Every blood pressure reading is two numbers — systolic over diastolic, written like 134/82 mmHg. On their own they are easy to misread. The American Heart Association and the American College of Cardiology (AHA/ACC) published a categorization in 2017 that turns those two numbers into a single, named category. BPTally uses exactly these thresholds, so this is the system behind the colors you see in the app.
The two numbers
- Systolic (the top number) is the pressure while your heart beats.
- Diastolic (the bottom number) is the pressure while your heart rests between beats.
A category is decided by whichever number is higher.

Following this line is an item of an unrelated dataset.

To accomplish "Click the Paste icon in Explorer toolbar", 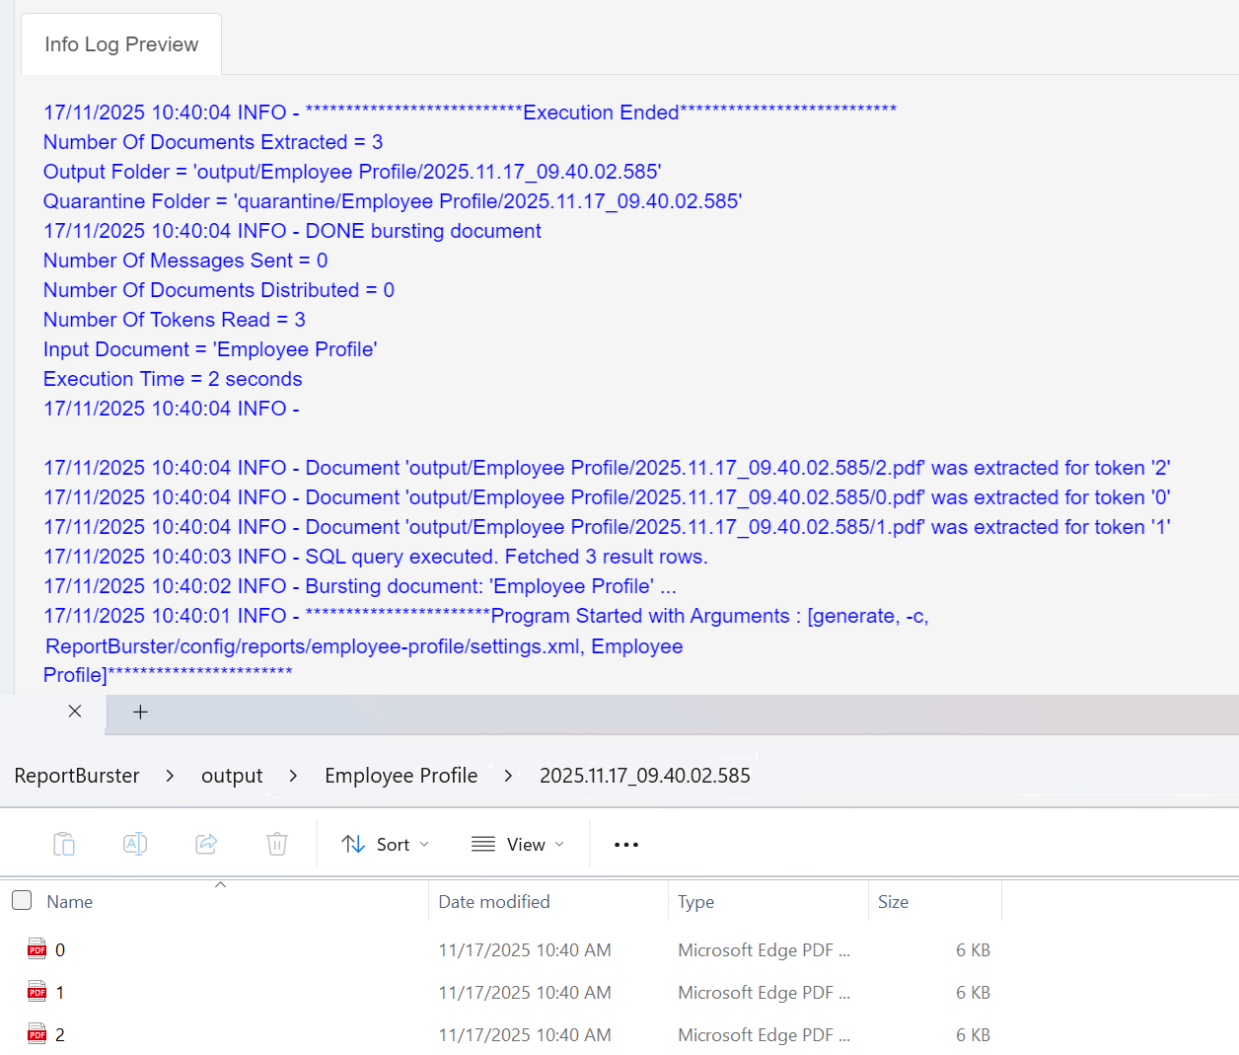I will (63, 844).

If your systolic falls in one band and your diastolic in another, the higher band wins.
The 2017 AHA/ACC categories
| Category | Systolic (mmHg) | Diastolic (mmHg) | |
|---|---|---|---|
| Normal | below 120 | and | below 80 |
| Elevated | 120–129 | and | below 80 |
| Stage 1 hypertension | 130–139 | or | 80–89 |
| Stage 2 hypertension | 140 or higher | or | 90 or higher |
| Hypertensive crisis | higher than 180 | and/or | higher than 120 |
A reading in the hypertensive crisis range — especially with symptoms such as chest pain, shortness of breath, or visual changes — is the one category that calls for urgent medical attention rather than watchful logging.
Why a single reading is not a category
Blood pressure moves all day. It is higher after coffee, after climbing stairs, when you are stressed, and when a cuff is the wrong size or your arm is unsupported. That is why clinicians look at an average of many readings taken under consistent conditions, not a single number. A morning-and-evening logging habit over a couple of weeks tells a far more honest story than one tense reading in a waiting room.
How BPTally uses these thresholds
When you save a reading, BPTally classifies it against the AHA/ACC 2017 thresholds above and shows the matching category. Over time it computes your averages and standard deviation, and it can export a one-page PDF — the format your cardiologist actually reads. The categories are a mechanism for organizing your own measurements; BPTally is not a medical device and does not diagnose anything.
The bottom line
Learn the five names, remember that the higher number sets the category, and judge yourself on an average rather than a single reading. If you want the technique behind a trustworthy reading, see how to measure your blood pressure at home. And whatever your numbers say, a category is a prompt to talk to a qualified clinician — not a diagnosis on its own.
This article is for general education and is not medical advice. Always consult a qualified clinician about your blood pressure and any treatment decisions.